Corticobasal degeneration

Medical quality assurance by Dr. Albrecht Nonnenmacher, MD at October 21, 2016
StartDiseasesCorticobasal degeneration

Corticobasal degeneration is a neurological disorder about which much remains undiscovered. It is a rare form of Parkinsonism that is difficult to treat and has devastating effects on a person's quality of life. It is fatal typically after six to eight years.


Definition & Facts

Parkinsonism describes any disorder that causes a combination of movement anomalies similar to that which is seen in Parkinson's disease. According to the National Parkinson Foundation, corticobasal degeneration is the least common form of Parkinsonism.

Corticobasal degeneration is a progressive condition that features the shrinking of numerous areas of the brain, especially the basal ganglia and the cerebral cortex and the loss of nerve cells. The progression of this disorder is gradual and takes decades. It is a disorder associated with aging and the first symptoms typically manifest at the age of about 60 years. 

Symptoms & Complaints

The disease starts out as a movement disorder. Individuals with the disorder show a one-sided, partial incapacity to move their limbs. Muscles display traits of rigidity and tremors manifest. The initial symptoms are very similar to those of Parkinson’s disease.

Patients retain their normal strength. However, their limbs progressively lose their function as apraxia slowly sets in. Apraxia is the interruption of the coordination between the brain and muscles leading to an individual’s inability to make intentional movements despite having the strength to do so. The patients initially lose the ability to make complex movements and later lose even the ability for basic movements.

Symptoms that plague patients suffering from this disorder include disequilibrium, loss of coordination, and abnormal muscle posture. Brief muscular jerks (myoclonus), dystonia, cognitive impairments (including acalculia), memory loss, difficulty in swallowing, visual impairments, halting speech, and difficulty in comprehending language occur at later stages of the disease.

Five years after the onset of the initial symptoms, a person with corticobasal degeneration becomes totally immobile. They may succumb to death with the onslaught of pneumonia and various other bacterial infections. The disease is progressive in nature, and symptoms increase in severity as time passes.


The cause of corticobasal degeneration is unknown. Research has not been able to show that the disorder is inherited nor that it is linked to any environmental toxins or lifestyle habits.

It has been recently determined that brain cells of the deceased affected by the disease carry irregular amounts and forms of a type of protein called tau. The protein plays integral roles in the function and formation of neurons. Tau proteins have also been recently implicated in another neurogenerative disorder that frequently affects football players, chronic traumatic encephalopathy.

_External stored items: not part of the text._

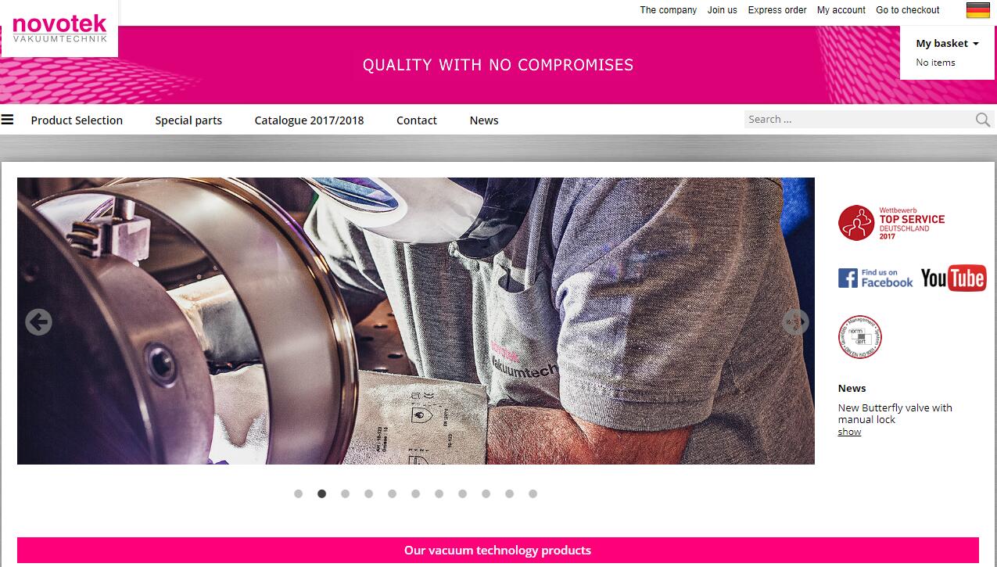Click into the Search input field

(859, 120)
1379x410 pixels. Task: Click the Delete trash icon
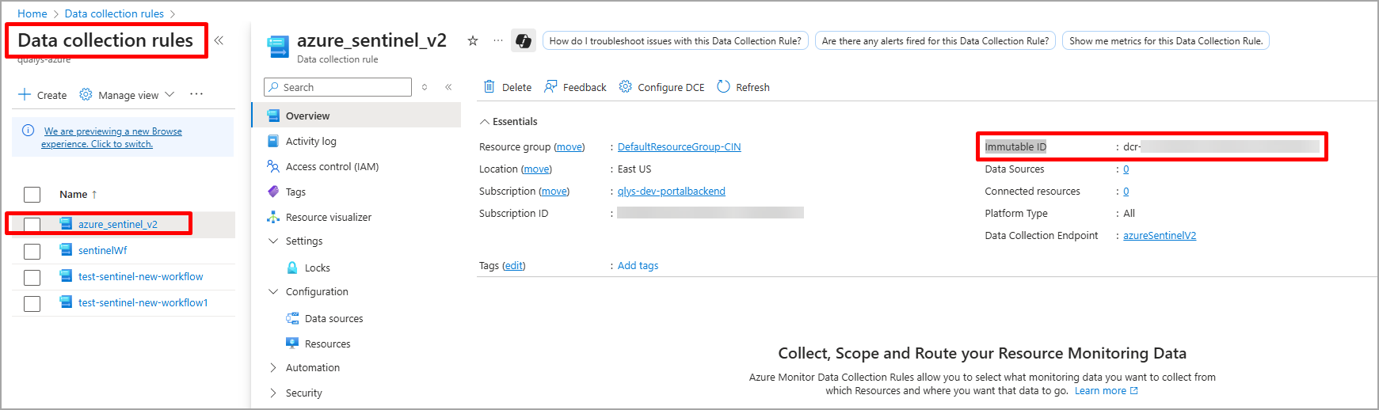[490, 87]
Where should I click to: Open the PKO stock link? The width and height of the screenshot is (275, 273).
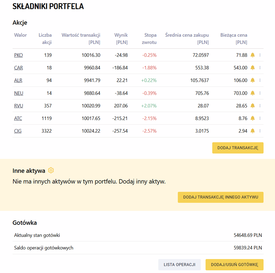coord(18,55)
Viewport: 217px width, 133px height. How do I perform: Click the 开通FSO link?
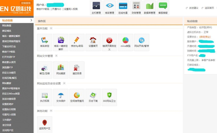point(56,9)
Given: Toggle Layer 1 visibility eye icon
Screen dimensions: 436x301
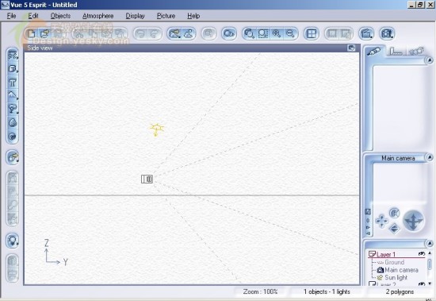Looking at the screenshot, I should pyautogui.click(x=422, y=254).
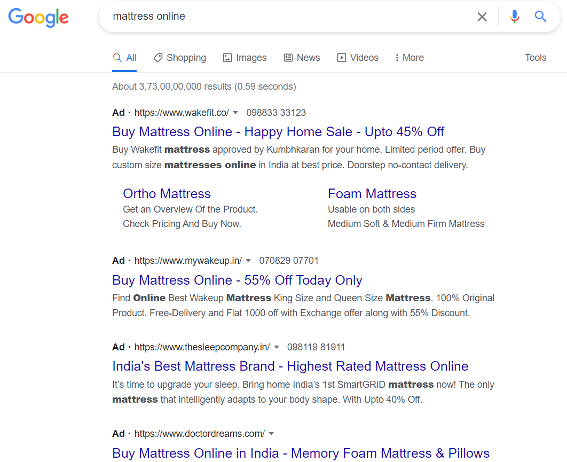Open the dropdown arrow beside doctordreams.com URL
Viewport: 567px width, 462px height.
click(x=272, y=434)
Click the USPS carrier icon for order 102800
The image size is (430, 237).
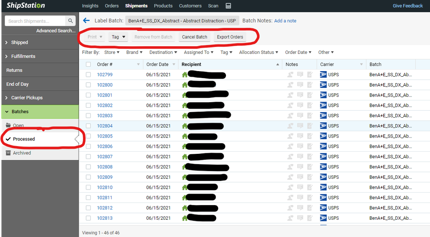point(323,85)
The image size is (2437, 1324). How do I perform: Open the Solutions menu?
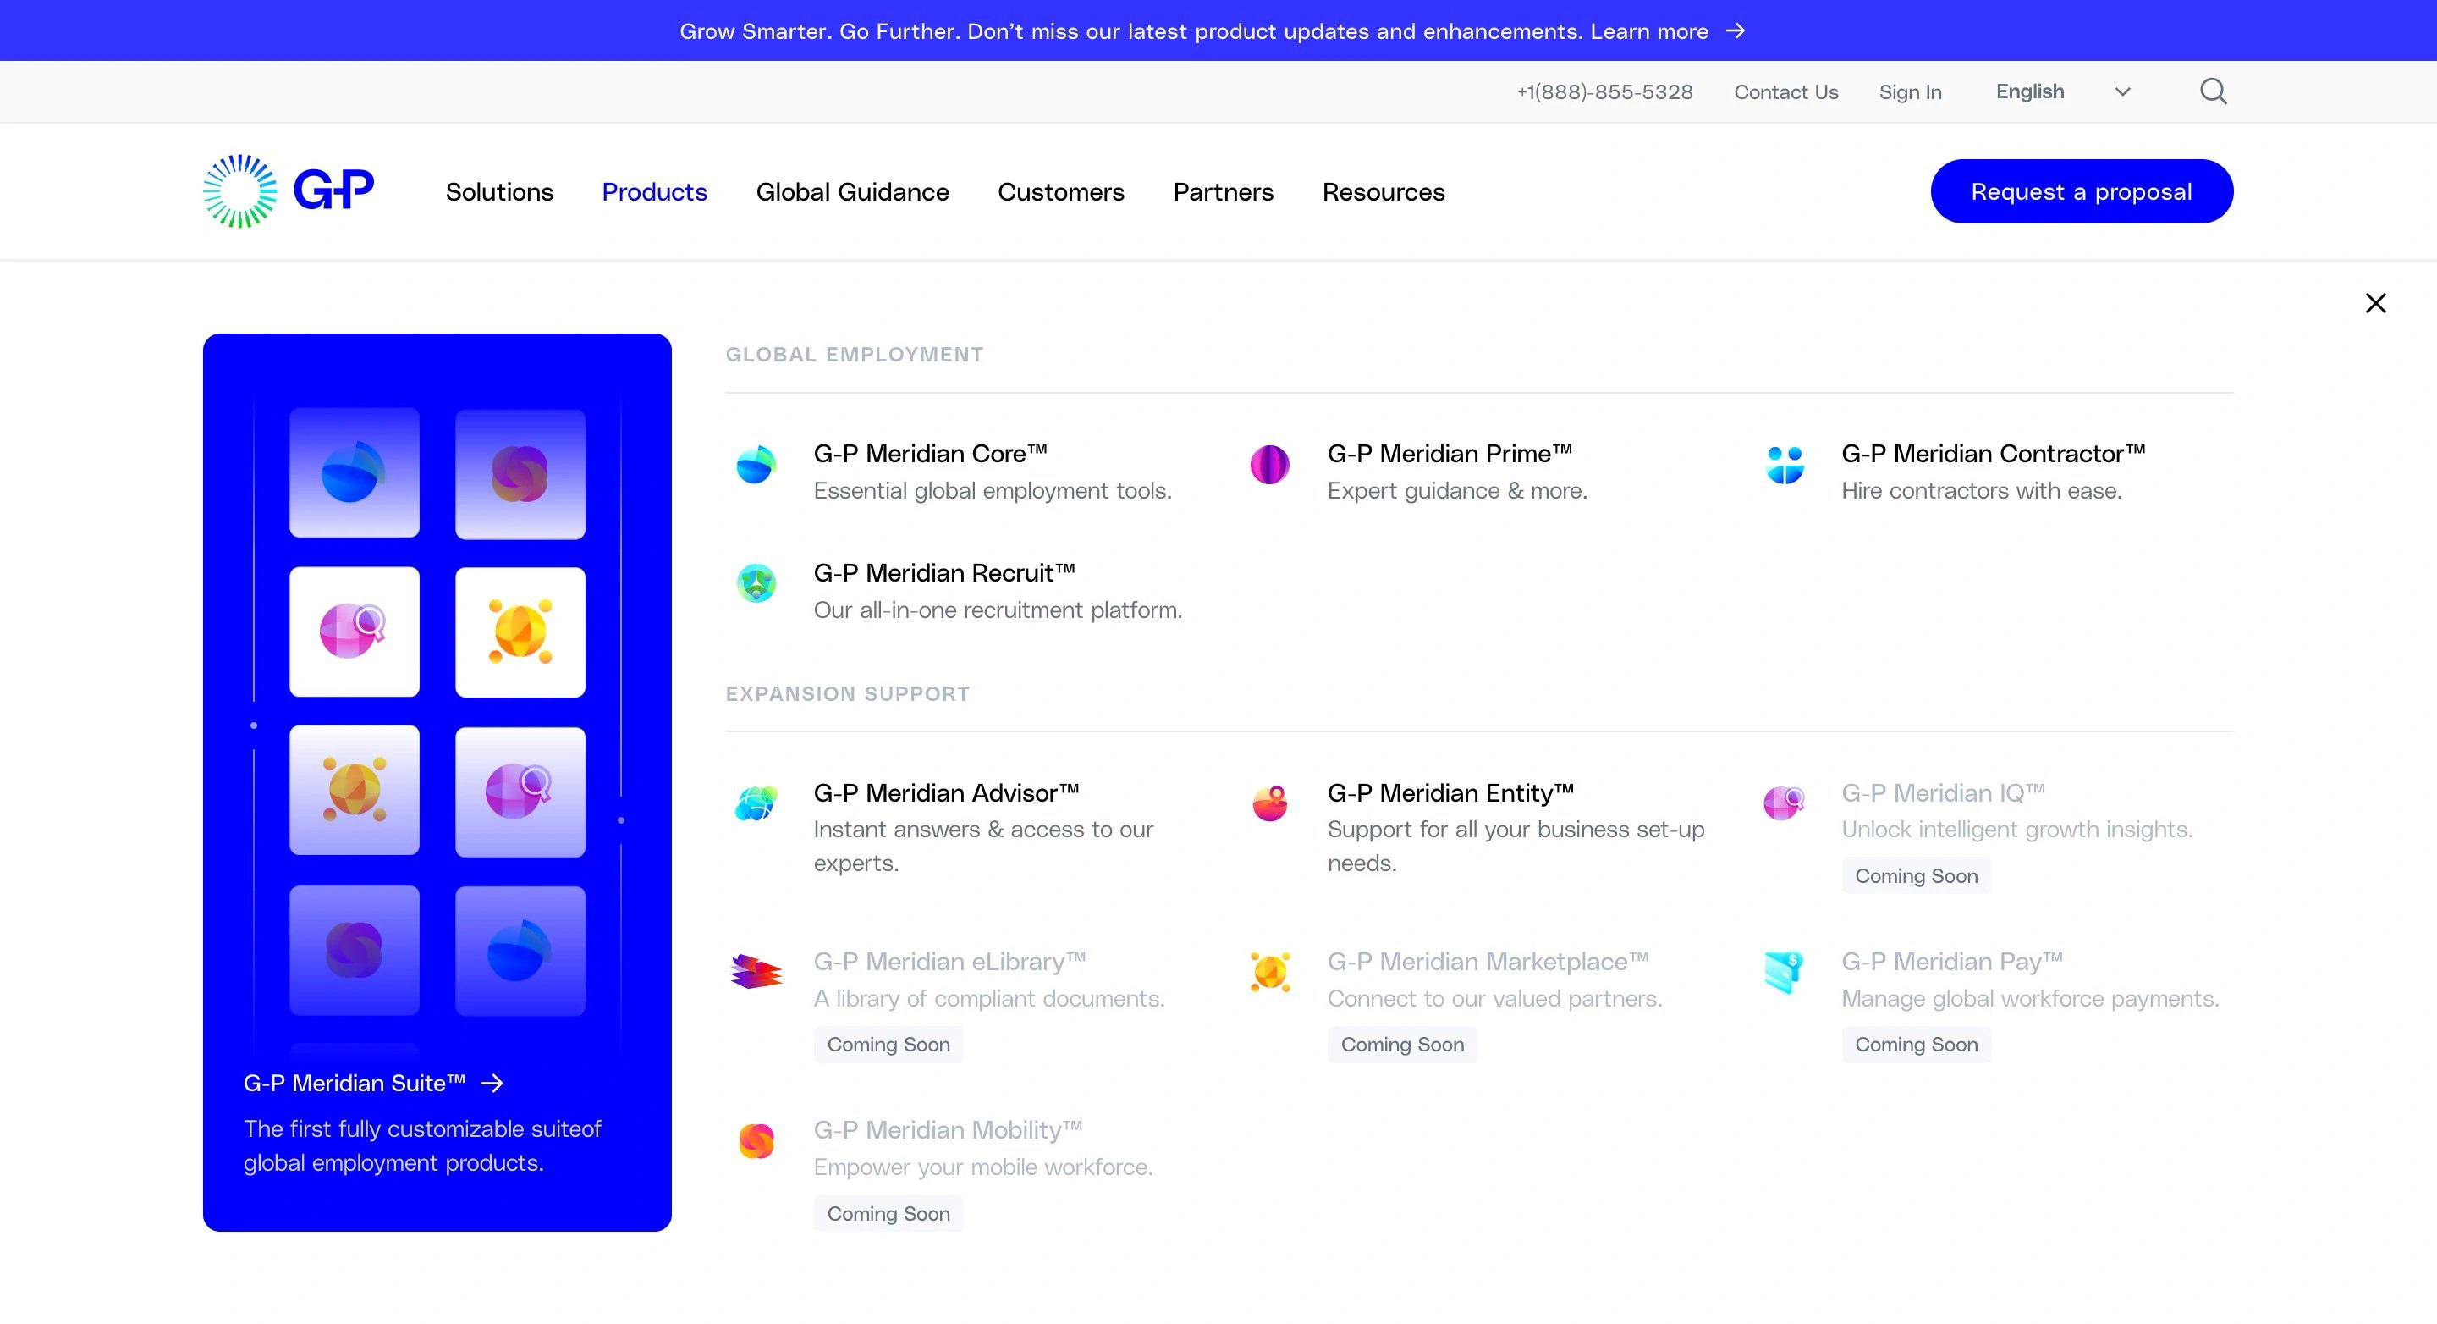tap(500, 192)
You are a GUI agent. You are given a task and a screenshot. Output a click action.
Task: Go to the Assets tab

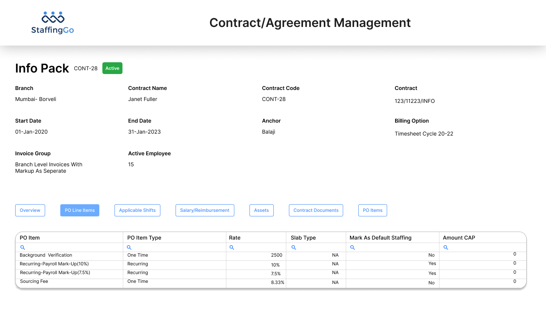click(x=261, y=210)
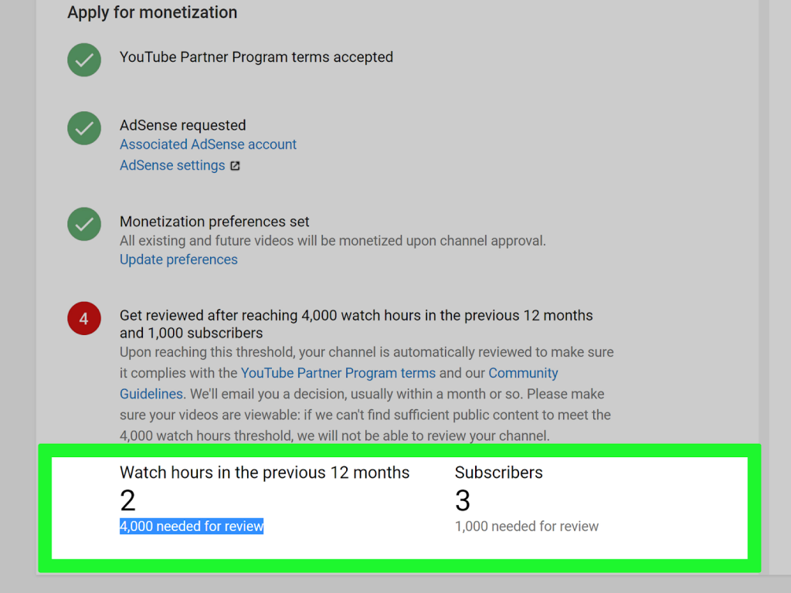Select the Update preferences link

pyautogui.click(x=178, y=259)
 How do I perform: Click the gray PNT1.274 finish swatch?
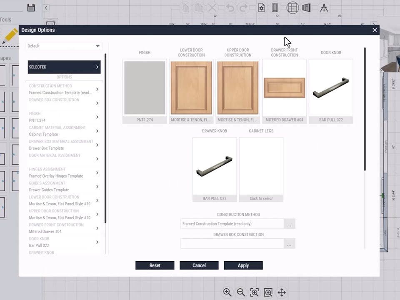click(145, 88)
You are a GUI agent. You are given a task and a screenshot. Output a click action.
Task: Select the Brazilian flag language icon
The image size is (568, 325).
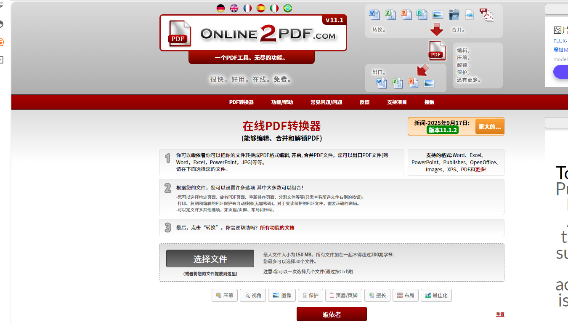[288, 8]
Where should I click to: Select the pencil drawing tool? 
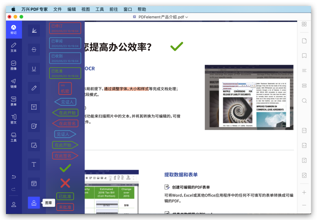(34, 88)
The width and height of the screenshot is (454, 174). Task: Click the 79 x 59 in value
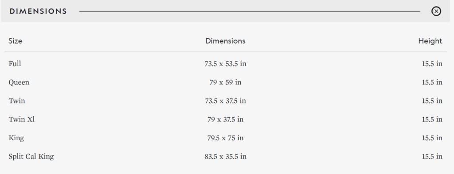point(225,82)
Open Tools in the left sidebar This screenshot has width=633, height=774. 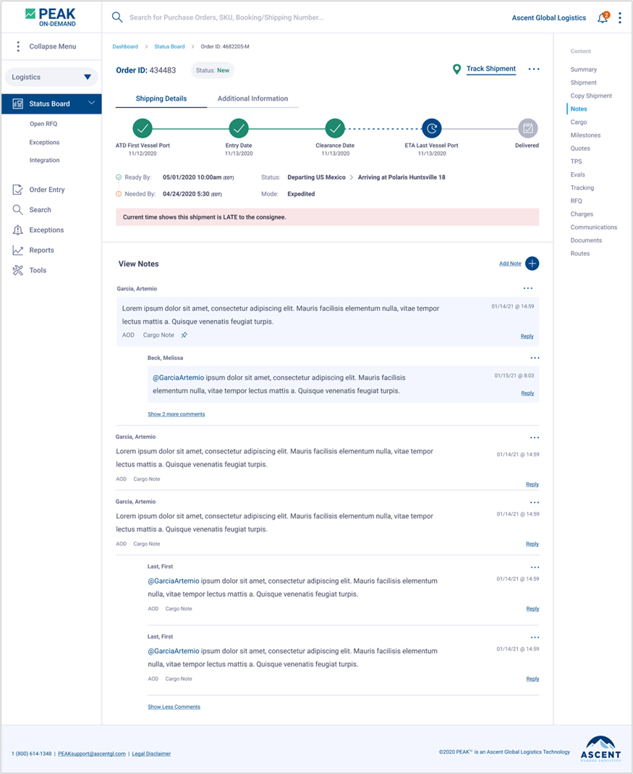38,271
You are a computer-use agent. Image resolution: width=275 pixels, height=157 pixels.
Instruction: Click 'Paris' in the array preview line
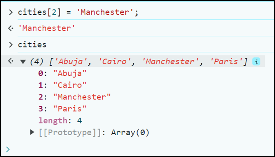click(227, 62)
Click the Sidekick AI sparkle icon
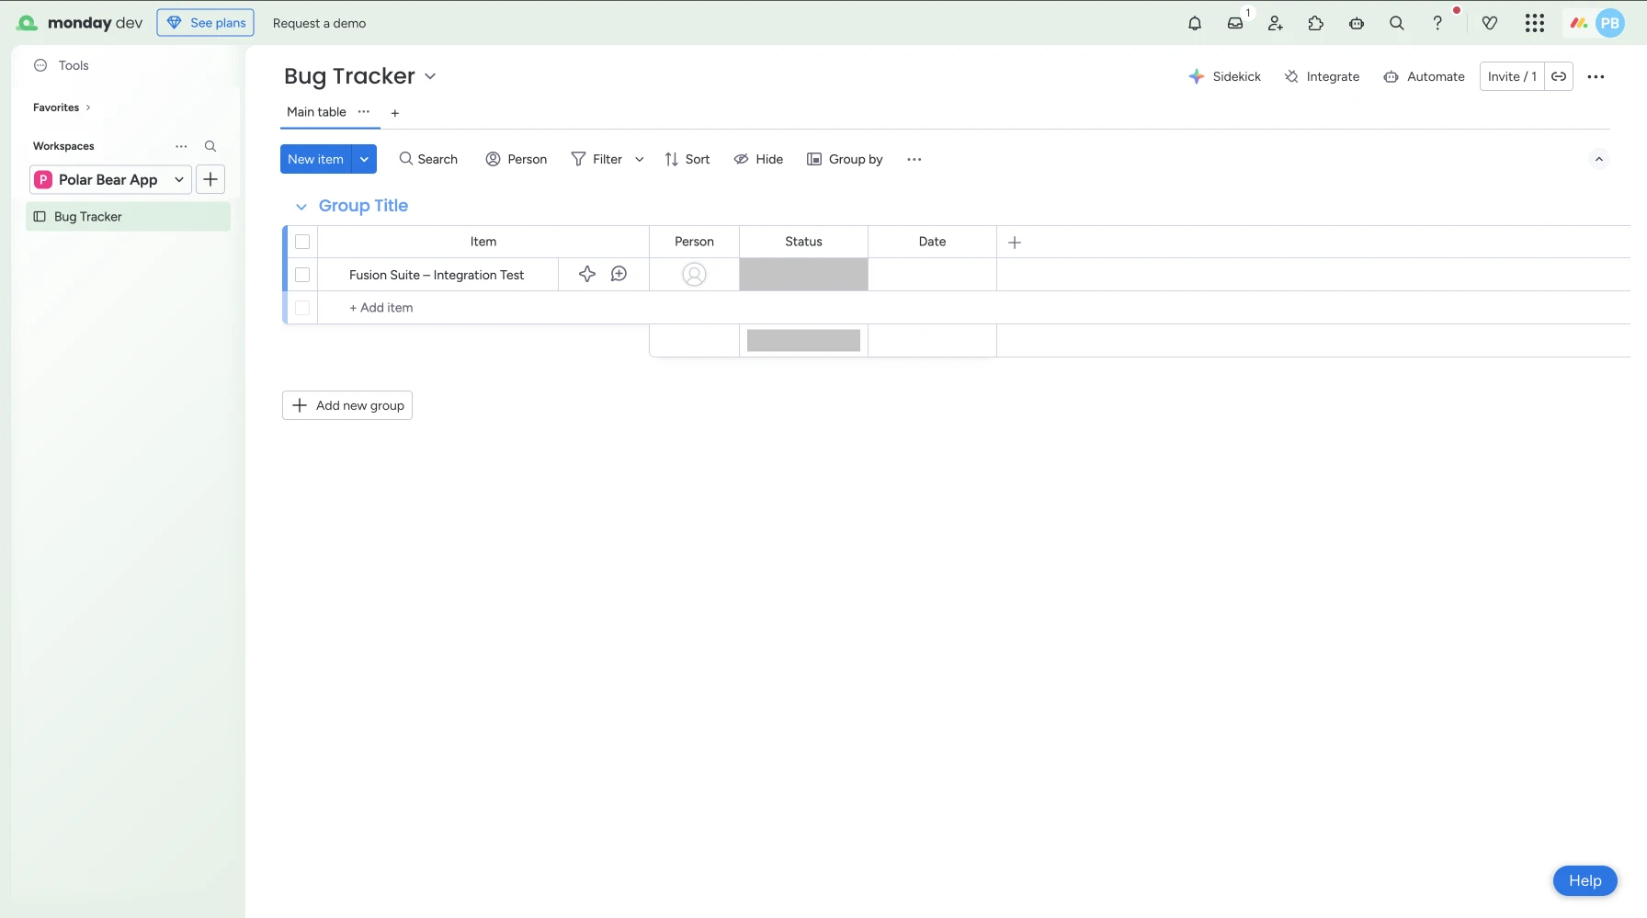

That said, its cause remains unclear to medical science.

Diagnosis & Tests

To diagnose corticobasal degeneration, a medical practitioner must first suspect it. The condition at first manifests as other neurodegenerative disorders and differentiating it from frontotemporal dementia and Alzheimer's disease is difficult. Strokes will also need to be ruled out.

Comprehensive neurological examinations will be conducted. Electroencephalography (EEG)'s will be taken to examine loss of brain function. Computerized tomography (CT) scans are useful in diagnosis, and magnetic resonance imaging (MRI) scans are also essential in determining whether or not a person has corticobasal degeneration.

These scanning and imaging tests are meant to help doctors observe the structure and function of the brain. When doctors can examine the cerebral atrophy of the patient’s brain, they can tell whether or not that person has this condition.

Treatment & Therapy

Unfortunately, unlike Parkinson's disease, this type of Parkinsonism does not react to any drugs. It is not even possible to counter the symptoms that are similar to Parkinson's disease with the drugs administered to Parkinson's disease patients such as levodopa. They do not show any significant or long-term efficacy.

There is no specialized treatment for the progressive development of corticobasal degeneration. Patients with this disease are subject to treatments that target alleviating specific symptoms and not the whole disease in general. However, a majority of these symptoms are unresponsive to drugs.

Benzodiazepines such as clonazepam may at times effectively control the asymmetrical and unintentional contraction of muscles. However, benzodiazepines should be administered cautiously as they often cause grievous side effects. Contractions and pain may be reduced by the administration of botulinum toxin.

Physical therapy and occupational therapy can help patients retain their ability to make movements and improve functioning in their day-to-day lives, respectively. Other kinds of therapy include speech therapy. All of these therapies, accompanied by specialized function devices such as assistive canes and visual-auditory equipment, help people affected with the disorder live functionally.

Counseling and psychotherapy are also crucial for people and their families to cope with the psychological stress of the disorder.

Prevention & Prophylaxis

Up to date, researchers have not unearthed any useful methods of prevention that are scientifically proven to work in preventing corticobasal degeneration. However, adopting a healthy lifestyle may reduce the risk of disease more generally and involves eating healthy meals, keeping fit through regular exercise, and avoiding smoking.